-- Reading text --
——————
President of Manipur Pradesh Congress Committee
- In office 30 March 2022 – 5 February 2026
- Preceded by: N Loken Singh
- Succeeded by: Okram Ibobi Singh

Member of the Manipur Legislative Assembly
- Incumbent
- Assumed office 2007
- Preceded by: Nimai Chand Luwang
- Constituency: Wangkhem

Personal details
- Born: 1 March 1973 (age 53) Yairipok
- Party: Indian National Congress
- Spouse: Smt. Keisham Ongbi Robita Devi
- Children: 2 Sons, 1 Daughter
- Parent: Keisham Kullabidhu Singh(Father) Keisham Chandramukhi Devi(Mother)
- Education: 1st Class (Hons) Graduate, M. A. (Pol.Sc.)
- Profession: Social Worker

= Keisham Meghachandra Singh =

Indian politician

Keisham Meghachandra Singh (born 1 March 1973) is an Indian politician from Manipur. and Member of Manipur Legislative Assembly from Wangkhem Assembly constituency. He won the 2017 Manipur Legislative Assembly election from Wangkhem, getting 11,293 votes against his nearest competitor NEIDP's Yumnam Nabachandra Singh's 8,413 votes.He served as President of the Manipur Pradesh Congress Committee from 2022 till 2026.

== Personal life ==
He was born on 1 March 1973 in Yairipok.
——————
-- Study material --
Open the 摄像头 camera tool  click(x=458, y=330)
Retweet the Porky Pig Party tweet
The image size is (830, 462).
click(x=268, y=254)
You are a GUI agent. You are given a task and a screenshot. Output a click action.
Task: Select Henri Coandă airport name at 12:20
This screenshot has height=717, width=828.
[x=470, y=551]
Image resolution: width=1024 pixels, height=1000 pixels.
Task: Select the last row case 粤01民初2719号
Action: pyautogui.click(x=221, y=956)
——————
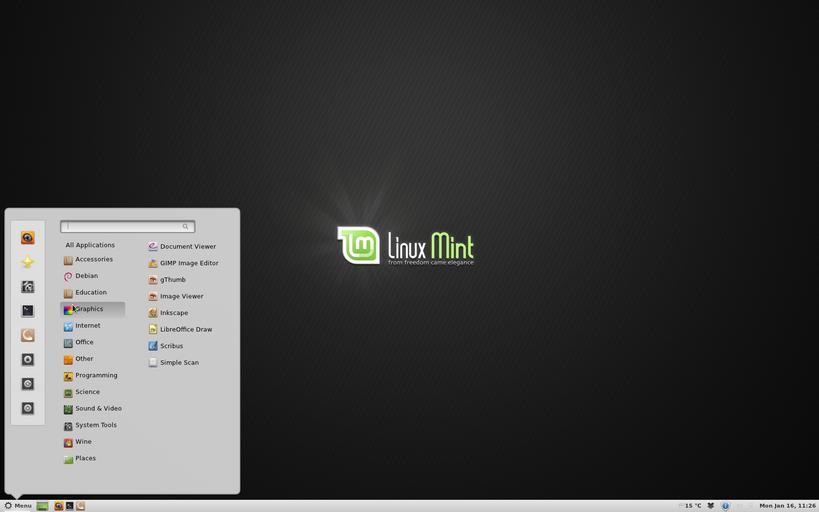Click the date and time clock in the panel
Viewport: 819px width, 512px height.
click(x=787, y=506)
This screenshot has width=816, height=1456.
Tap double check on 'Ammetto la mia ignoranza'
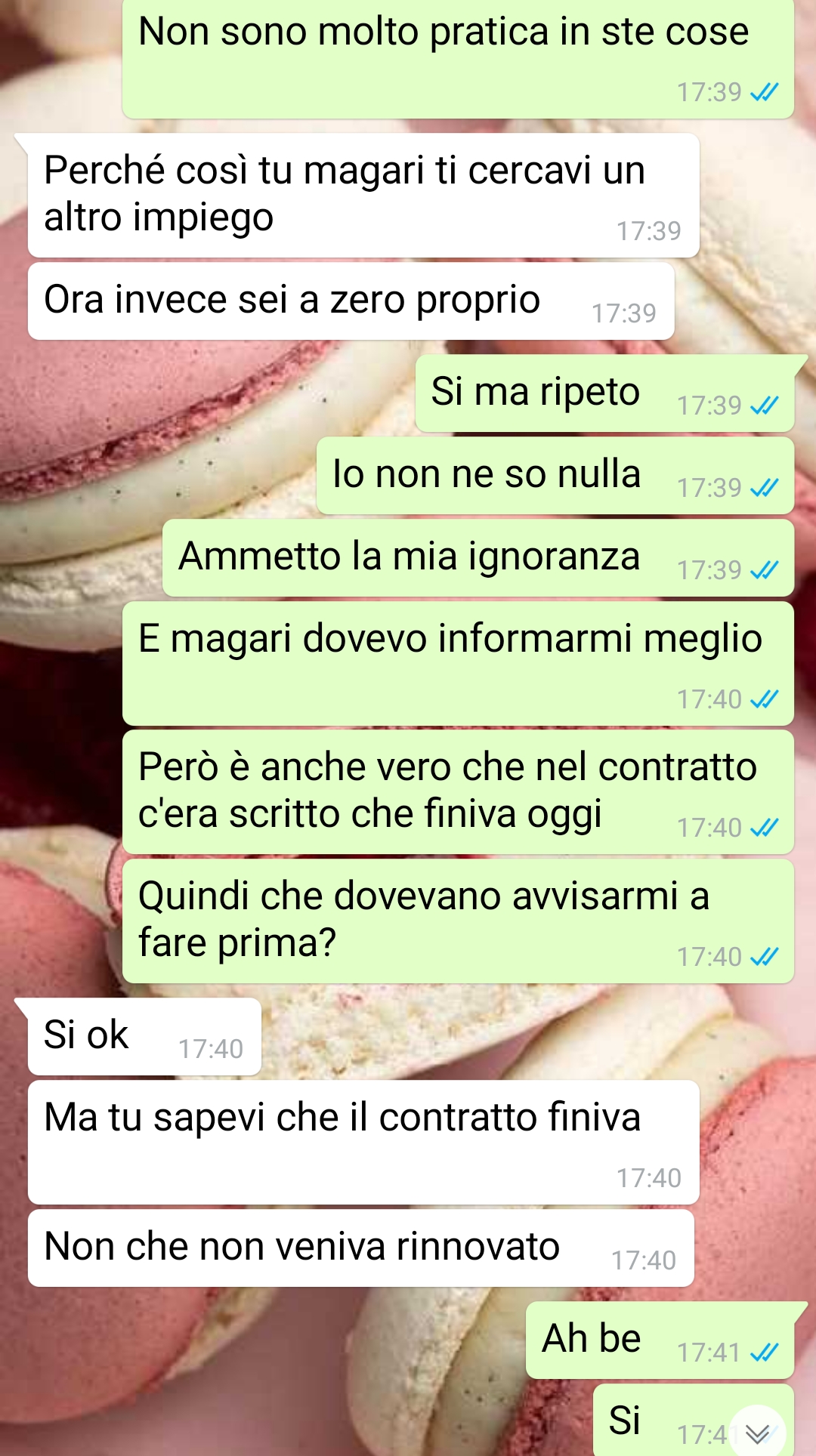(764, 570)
——————
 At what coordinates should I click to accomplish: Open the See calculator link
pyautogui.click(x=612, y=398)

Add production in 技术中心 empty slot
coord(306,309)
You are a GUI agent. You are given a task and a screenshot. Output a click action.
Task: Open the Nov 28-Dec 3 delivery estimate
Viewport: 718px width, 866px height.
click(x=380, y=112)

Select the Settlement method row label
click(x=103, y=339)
——————
-- Questions to answer --
(a) Repeat the passage of the text on Keisham Meghachandra Singh from "- Profession: Social" to "1973 in Yairipok.".
(b) According to the text on Keisham Meghachandra Singh, who preceded him as President of the Manipur Pradesh Congress Committee?

-- Answers to the exercises --
(a)
- Profession: Social Worker

= Keisham Meghachandra Singh =

Indian politician

Keisham Meghachandra Singh (born 1 March 1973) is an Indian politician from Manipur. and Member of Manipur Legislative Assembly from Wangkhem Assembly constituency. He won the 2017 Manipur Legislative Assembly election from Wangkhem, getting 11,293 votes against his nearest competitor NEIDP's Yumnam Nabachandra Singh's 8,413 votes.He served as President of the Manipur Pradesh Congress Committee from 2022 till 2026.

== Personal life ==
He was born on 1 March 1973 in Yairipok.

(b) N Loken Singh